First, I characterize what I mean by conceptual AI, and then I describe how it may become reality.
This writing is about conceptual AI; an artificial intelligence, which can communicate with humans in natural language. It can also think with concepts, which are not hard-wired. Although current state-of-the-art game AIs can beat most humans in many areas (Deep Blue, Masters of Orion, ...), they wouldn't be conceptual AIs even if they had a natural-language interface, since they can only handle a finite set of concepts. The game AIs couldn't use new concepts to analyze the situation.
The conceptual AI can be divided roughly to two parts: the language unit and the domain model. The language unit could analyze textual descriptions of the domain model. It would try to map the concepts of the natural language to understand what domain model phenomena they denote. It would recongize and handle various linguistic problems: indetifying what pronouns, substantives and verbs denote, recognizing ambiguous exrpressions, guessing the standard of comparison when somtehing is described as "high", "bad" or "special", assimilating new concepts based on definitions, and recognizing when the other end is using a concept in a wrong way.
The domain model would contain the mechanics and dynamics of the subject matter. For example, if the topic of discussion is stock markets, the domain model would contain a database of financial information about the companies, about their production methods, dynamics of the industries, recent news events affecting the economy, etc. This domain information would be structured in a format, which is suitable for the AI. Some parts of format would depend on what concepts the AI considers relevant, and the format would be open-ended to enable extension when new kind of information is hypothesized to be relevant.
The conceptual AI wouldn't contain emotions, goals (except answering the user's questions and performing the tasks given to it), self-interests, visual memory (except if the domain model requires visual thinking), nor other human characteristics.
How Could Conceptual AI Be Developed?
I'm going to handle 3 scenarios; to reject 2 of them and give green light to one.
Rejected: Expert system is generalized into a Conceptual AI. The scenario is basically that initially there is a special-purpose AI, which has a complex and extensive domain model (expert system).
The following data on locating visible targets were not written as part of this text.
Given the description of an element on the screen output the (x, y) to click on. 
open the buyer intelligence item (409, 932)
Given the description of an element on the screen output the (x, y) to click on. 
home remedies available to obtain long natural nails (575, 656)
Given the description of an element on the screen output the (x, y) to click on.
The expert system is sharpened with a restricted natural-language interface to make it more usable and accessible for the people who need it. Gradually, the natural-language interface is extended and made more flexible, and metaconceptual elements are added. Why not credible:I haven't heard about expert systems, which could answer to a wide variety of different questions, nor questions which they are not designed to answer. Even if the domain model is complex, it still can probably handle only a finite types of questions. Therefore, there is little or no benefit from the metaconceptual lanugage module. The flexibility wouldn't be useful because of the rigid domain model.
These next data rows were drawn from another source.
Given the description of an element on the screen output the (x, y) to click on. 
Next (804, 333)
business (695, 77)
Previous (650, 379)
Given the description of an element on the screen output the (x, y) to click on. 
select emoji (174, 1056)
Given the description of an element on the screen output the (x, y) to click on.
Rejected: Data mining. The scenario is such that we have a huge database of numerical and textual data on some topic. We also have means to do some kind of preliminary analysis for the data: to put it to a relational database in nice tables, to parse the textual data, etc. First, a straightforward natural language interface is added to answer simple queries about the data. Secondly, the AI is sharpened with metaconceptual facilities. It is trained to recongize "normal" levels for various attributes based on distributions, so it can also recognize "higher than usual". It is made to understand definitions. It is made to point out trends and outlier cases. This time, there is both a advantage from the metaconceptual facilities. Why not credible: My impression is that the development is towards more flexible query languages. SQL (the current standard database query langauge) could be replaced by prolog-based query languages, providing a lot more flexibility and deduction. Therefore, there is little incentive to put a natural-language interface, when specialized query languages still have a long way to go.
Probable: Tech support. Suppose that we are talking about an ISP support phone. The AI would be developed gradually:
- Phase 0 (where we are now): Asks the user to press 1 if the problem is in broadband connections, 2 for phones and 3 for other.
- Phase 1: Asks the user to describe the problem. Uses the information to redirect the call to the person, who has handled this kinds of problems before.
- Phase 2: Asks the user for some initial information to search the customer information. Uses the description to checks if the call reports a problem, which has already been reported by someone else.
- Phase 3: The AI is extended to solve very simple and but common problems.
- Phase 4: The metaconceptual side is extended so that it can better understand ambiguous descriptions and provide some initial information before the call is redirected to a human. This way, the queueing time is less wasted.
- ...
- Phase 20: The domain model is extended with information on how specific applications (Word, etc.) work.
- ...
- Phse 56: The domain model is extended with a computer. If the user describes a problem, the AI can try to reproduce the problem in the computer.
In this scenario, the incentive for a good metaconceptual unit is great right from the start, since user descriptions are seldom very clear nor logical. Secondly, each additional step towards more intelligent AI is economically justified, as it directly replaces human effort. The AI is useful right from the start, and there isn't any discontinuity point or big gap, where a big technical leap is needed to make the AI more useful. Therefore, there is constant incentive to take small steps towards a much better AI.
Why it hasn't started yet:This is possible only after a suitably robust speech recognition technology is available. The speech recognition technology must be able to recongize normal speech practically without errors, although it can ask the user to talk clearly. When the speech-to-text conversion is avalable, the work can start.